The results of the photometry are presented in Table 1. The data were corrected using for the total reddening in the field of Sersic 13: E(B-V)=0.23 according to Rosa & D'Odorico (1986), and using Rieke & Lebofsky (1985) interstellar extinction tables. We assume a distance to NGC 5128 of 3.84 Mpc (Rejkuba 2004), in order to estimate the absolute magnitudes of the sources. Figure 2 shows the color-magnitude diagrams for the sources defined in the clusters (yellow for the Sersic 13-N and red for Sersic 13-S) plotted together with all the sources in the field (blue symbols).

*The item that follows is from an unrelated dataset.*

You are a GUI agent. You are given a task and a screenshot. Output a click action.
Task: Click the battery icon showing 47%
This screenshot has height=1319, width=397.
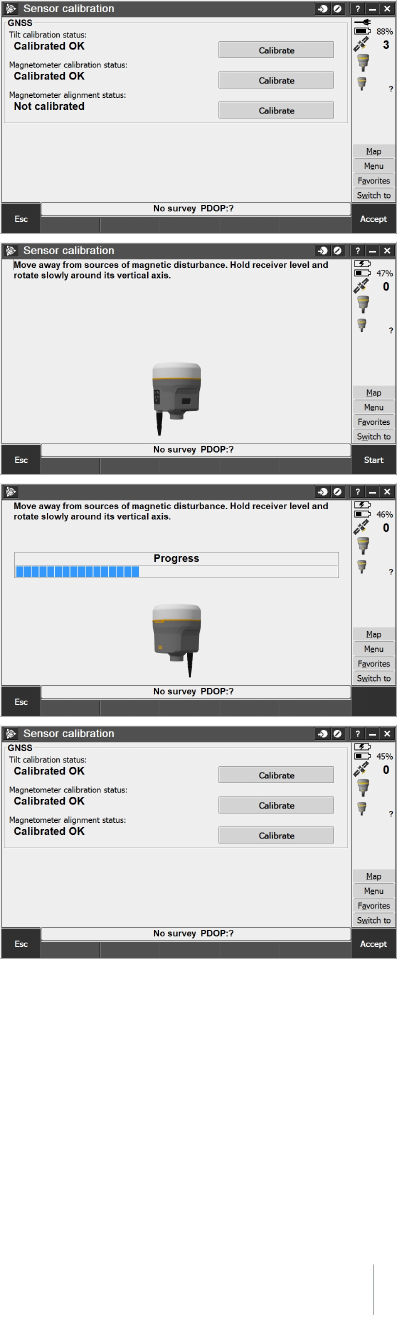(362, 272)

In the CMDs the stars in Sersic 13-N and Sersic 13-S look more luminous than the other sources in the field and in the F814W vs. ( ${\it F555W}-{\it F814W}$) they also look bluer. Their U absolute magnitudes are $- 9.3 < M_{{\it F336W}}< -7.8$, which corresponds to the brighter 20% of the sources. In the V band they appear bright too ( $-7.7< M_{{\it F555W}}<-$5.9, 35% brighter), but in the I band their luminosity is comparable to the general behavior of the sources in the area ( $-8.2< M_{{\it F814W}}<-$5.1, 70% brighter). Their V band luminosity is just comparable with the most luminous Galactic WR stars, which have magnitudes between -8< M_V<-2 (van der Hucht 2001), with just the brighter 13% in the range of the resolved stars in the Sersic 13 region. In this whole field there is a clear excess of bright blue stars, many of which could be WR stars, according to the characteristic wide emission features seen in the cluster spectra.

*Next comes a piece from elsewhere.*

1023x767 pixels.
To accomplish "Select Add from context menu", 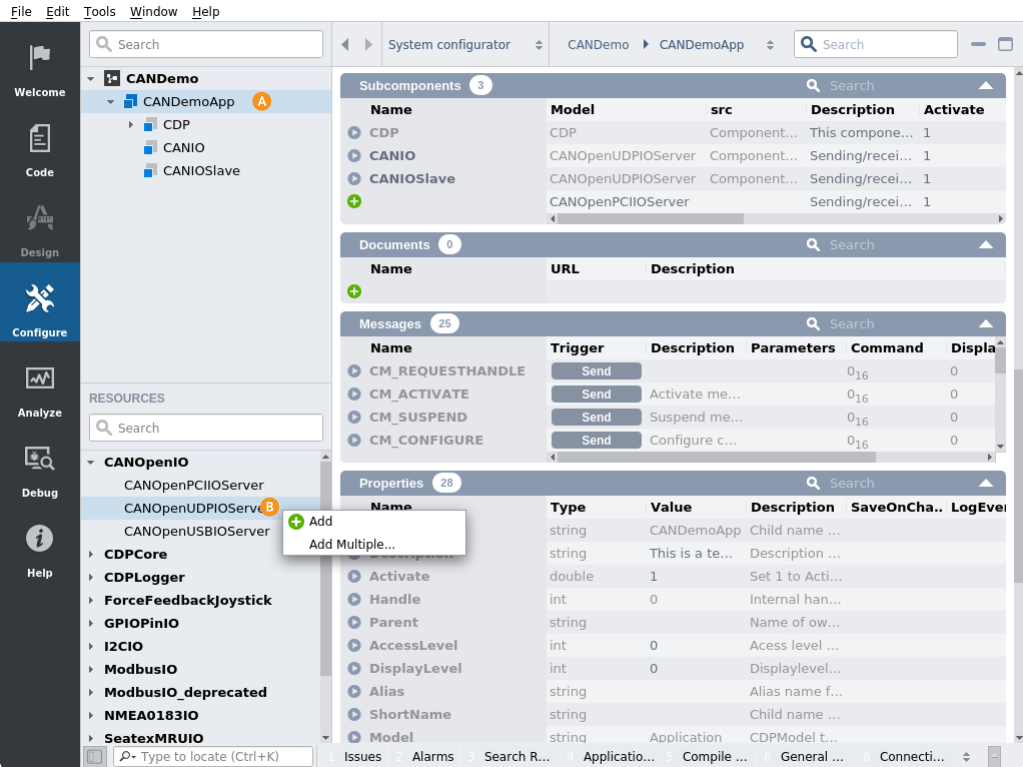I will (x=320, y=521).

We checked the completeness of our photometry for each band by adding a distribution of false stars consistent with the magnitude distribution of the real objects. The percentage of recovered stars indicates that there is no significant incompleteness brighter than $M_{{\it F814W}} =-$5.6, $M_{{\it F555W}}=-$5.2 and $M_{{\it F336W}}=-$8.7.

3 The binary cluster Sersic 13N-S

The dust band in NGC 5128 is believed was formed as the product of a recent merger between the original elliptical galaxy with an other smaller galaxy, and its high gas content made it the principal star formation region in this galaxy (Israel 1998). In consequence, numerous star clusters are expected be found in that dust lane (Peng et al. 2002). Nevertheless, the study of these objects is strongly limited by the high extinction in the area, and by their small angular sizes.

In the case of Sersic 13-N and Sersic 13-S we are able to identify a compact central nucleus generated by the integrated contribution of all the stars. In the FORS2/VLT images (Minniti et al. 2004) the clusters look very similar with ${\it FWHM} \sim 3.1$ pix. for a pixel scale of 0.2''/pix, which corresponds to $\sim$11.5 pc, but in our F555W band image the situation is different. The nuclei have ${\it FWHM} \sim 2.1$ and 1.9 pixels for a pixel scale of 0.1''/pix that is equivalent to 3.9 and 3.5 pc, and ellipticities of 0.09 and 0.23, for Sersic 13-S and Sersic 13-N respectively. This shows that the clusters are very concentrated with a PSF close to the stellar PSF of $2.97~{\rm pc} < {\it FWHM}_{\star}< 3.35$ pc, and lower than the typical PSF of the other cluster in the region ( ${\it FWHM} > 4.28$ pc).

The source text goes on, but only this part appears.